Pertanto, scegliere un’altra strada, più serena, consapevole e coerente con i nostri valori, ci restituisce il controllo che la ferita sembrava averci tolto. Come osservò Francis Bacon: “chi studia la vendetta mantiene aperte ferite che altrimenti guarirebbero”.
Il potere di scegliere un altro percorso
Non si tratta di negare il dolore o fingere che non ci abbia toccato. Al contrario, riconoscere la ferita è il primo passo verso la sua guarigione. Ma subito dopo questo riconoscimento arriva la scelta: voglio diventare una copia della persona che mi ha ferito o preferisco usare questa esperienza come incentivo per crescere?

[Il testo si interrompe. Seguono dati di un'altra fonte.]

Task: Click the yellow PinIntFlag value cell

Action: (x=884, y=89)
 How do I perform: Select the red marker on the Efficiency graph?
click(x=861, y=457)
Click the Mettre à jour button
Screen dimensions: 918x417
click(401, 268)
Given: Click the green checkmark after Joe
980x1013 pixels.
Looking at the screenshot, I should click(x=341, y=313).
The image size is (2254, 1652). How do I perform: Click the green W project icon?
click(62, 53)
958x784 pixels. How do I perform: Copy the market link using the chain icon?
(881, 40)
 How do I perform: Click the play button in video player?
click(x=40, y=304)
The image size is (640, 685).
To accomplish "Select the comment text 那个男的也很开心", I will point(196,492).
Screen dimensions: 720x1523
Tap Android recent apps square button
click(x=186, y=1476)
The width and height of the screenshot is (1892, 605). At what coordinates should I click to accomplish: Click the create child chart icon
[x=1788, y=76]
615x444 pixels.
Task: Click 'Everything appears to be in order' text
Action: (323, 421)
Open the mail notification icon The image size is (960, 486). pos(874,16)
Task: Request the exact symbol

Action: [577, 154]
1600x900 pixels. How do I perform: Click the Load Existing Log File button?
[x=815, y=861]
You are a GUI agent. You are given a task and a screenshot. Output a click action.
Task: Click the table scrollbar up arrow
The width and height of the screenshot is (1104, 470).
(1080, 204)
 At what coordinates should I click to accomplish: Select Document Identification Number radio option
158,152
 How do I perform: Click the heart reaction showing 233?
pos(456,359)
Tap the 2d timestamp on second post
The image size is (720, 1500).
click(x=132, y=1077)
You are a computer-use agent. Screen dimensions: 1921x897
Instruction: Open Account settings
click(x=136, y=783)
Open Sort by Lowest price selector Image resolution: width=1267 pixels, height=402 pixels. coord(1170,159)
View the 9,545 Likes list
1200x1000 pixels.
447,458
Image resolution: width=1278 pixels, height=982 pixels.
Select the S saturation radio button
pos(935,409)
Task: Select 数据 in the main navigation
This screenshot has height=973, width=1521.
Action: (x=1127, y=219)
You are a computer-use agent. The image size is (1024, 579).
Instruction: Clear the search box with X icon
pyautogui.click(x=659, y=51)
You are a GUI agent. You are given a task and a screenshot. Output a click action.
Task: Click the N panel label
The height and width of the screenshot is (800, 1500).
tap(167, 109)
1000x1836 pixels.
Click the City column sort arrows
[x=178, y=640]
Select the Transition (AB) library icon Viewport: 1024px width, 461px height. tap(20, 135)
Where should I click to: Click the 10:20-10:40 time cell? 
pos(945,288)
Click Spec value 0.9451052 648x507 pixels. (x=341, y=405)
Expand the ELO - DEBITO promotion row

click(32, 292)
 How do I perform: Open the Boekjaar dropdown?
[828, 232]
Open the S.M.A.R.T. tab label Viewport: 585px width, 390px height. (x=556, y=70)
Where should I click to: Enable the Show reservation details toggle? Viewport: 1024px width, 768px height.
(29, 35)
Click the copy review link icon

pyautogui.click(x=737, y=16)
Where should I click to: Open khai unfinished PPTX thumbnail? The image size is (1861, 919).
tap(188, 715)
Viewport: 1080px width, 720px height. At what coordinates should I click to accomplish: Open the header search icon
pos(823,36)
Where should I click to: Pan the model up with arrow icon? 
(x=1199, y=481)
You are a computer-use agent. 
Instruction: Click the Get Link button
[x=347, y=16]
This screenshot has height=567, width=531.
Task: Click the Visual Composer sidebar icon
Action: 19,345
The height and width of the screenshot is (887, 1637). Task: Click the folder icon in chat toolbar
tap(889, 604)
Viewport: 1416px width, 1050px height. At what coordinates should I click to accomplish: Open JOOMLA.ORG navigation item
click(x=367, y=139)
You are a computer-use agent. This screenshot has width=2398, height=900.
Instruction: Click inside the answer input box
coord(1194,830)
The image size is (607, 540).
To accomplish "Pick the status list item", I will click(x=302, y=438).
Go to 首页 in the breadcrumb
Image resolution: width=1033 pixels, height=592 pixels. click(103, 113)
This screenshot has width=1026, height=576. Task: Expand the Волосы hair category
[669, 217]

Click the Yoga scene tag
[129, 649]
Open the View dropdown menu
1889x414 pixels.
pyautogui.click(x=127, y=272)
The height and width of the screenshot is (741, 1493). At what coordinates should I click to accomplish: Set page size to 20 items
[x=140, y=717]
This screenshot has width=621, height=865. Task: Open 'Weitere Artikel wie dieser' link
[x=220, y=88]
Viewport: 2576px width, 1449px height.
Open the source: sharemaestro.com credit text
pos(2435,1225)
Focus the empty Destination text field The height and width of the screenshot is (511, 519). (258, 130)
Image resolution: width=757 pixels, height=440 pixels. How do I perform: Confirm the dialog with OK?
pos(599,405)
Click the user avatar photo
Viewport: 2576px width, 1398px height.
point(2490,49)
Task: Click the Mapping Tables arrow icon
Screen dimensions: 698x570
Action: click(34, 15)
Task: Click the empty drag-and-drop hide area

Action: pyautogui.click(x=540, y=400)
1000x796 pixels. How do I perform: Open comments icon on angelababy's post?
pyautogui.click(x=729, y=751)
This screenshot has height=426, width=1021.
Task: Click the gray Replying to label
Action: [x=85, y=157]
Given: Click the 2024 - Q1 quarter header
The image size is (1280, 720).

Il vero potere sta nello scegliere di non seguire le orme di chi ci ha fatto del male. Perché ogni volta che ripaghiamo con la stessa moneta, ci affezioniamo sempre di più a quella persona e al suo modo di essere. È come se continuassimo a orbitare attorno alla sua ombra, invece di camminare verso la nostra luce.
L'”essere diversi” proposto da Marco Aurelio non significa essere ingenui, lasciarsi calpestare o porgere costantemente l’altra guancia. Significa rispondere senza risentimento, ma con fermezza. Significa ricordare che ciò che gli altri fanno dice molto su di loro, mentre il modo in cui rispondiamo dice molto su di noi.
La migliore “vendetta” è vivere in modo tale che il dolore non ci definisca più. Lasciamo che le nostre azioni non siano dettate dalla rabbia o dalla frustrazione di qualcuno, ma dalla chiarezza interiore. Invece di ripetere la catena del male, cerchiamo di essere capaci di interromperla. E allora, come diceva Marco Aurelio, essere diversi da coloro che ci hanno fatto del male diventa un atto di liberazione.
Riferimenti:
Carlsmith, K. et. Al. (2008) The paradoxical consequences of revenge. Journal of Personality and Social Psychology; 95(6): 1316-1324.
de Quervain, D. J. et. Al. (2004) The neural basis of altruistic punishment. Science; 305(5688): 1254-1258.
Bushman, B. J. (2002) Does Venting Anger Feed or Extinguish the Flame? Catharsis, Rumination, Distraction, Anger, and Aggressive Responding. Personality and Social Psychology Bulletin; 28(6): 724-731.